行くところ敵なしの武蔵は日本の頂点コジローと闘い、彼に勝利し、熊本城に出向き、隠居をすることにしたのだった。
巌の中に閉じ籠り、この書をかいたといわれている。
もうすでに、数年後には彼の死が待っていることさえ、悟っていたのかもしれない。
人が変わったように、静かに静かに生きていたかれであった。
そこには人生哲学のような、いいえ、祈りのようなものさえ感じる、でも、やはり殺気だった祈りのような強さを感じるのだった。

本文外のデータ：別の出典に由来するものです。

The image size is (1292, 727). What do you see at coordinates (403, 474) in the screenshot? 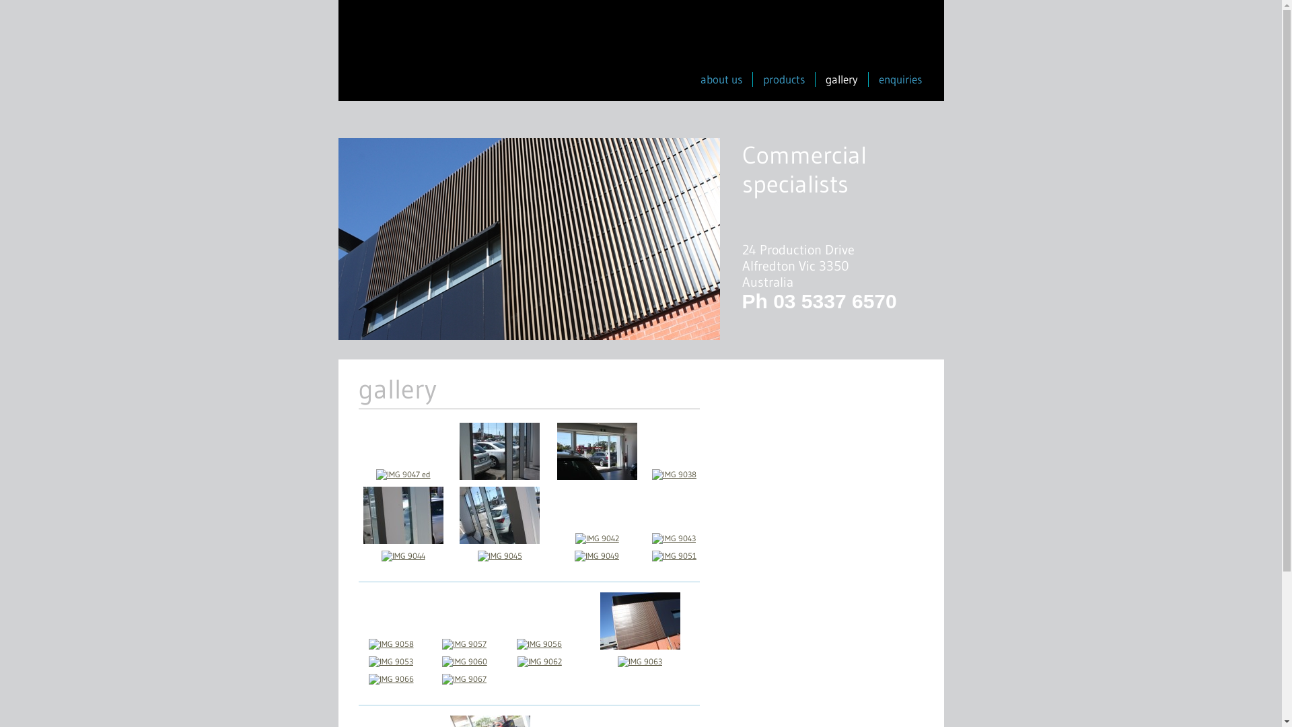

朝に千回、夕に万回の稽古をして初めて兵法の本物が見えてくるものだ。怠りなく。といっている。
これをずっと続けるのが秘訣であるよと。
名人でさえ、こうならば、わしら素人は、どうすっぺ。
敵と向かい合い、当然、相手に勝つためには、そこはまず平常心で、静かな平常心を持ちて、相手の懐へ、ゆっくりと静かに入り、しかし、離れず、相手をやっつけるのだそうだ。焦りが一番良くないと。
決して焦らず、ゆっくりとゆったりと構えるのがよいらしい。
いろいろ習うとことが多く、彼の人生哲学は、おもしろい。
余計なものを徹底的に削ぎ落とした彼の生き様であった。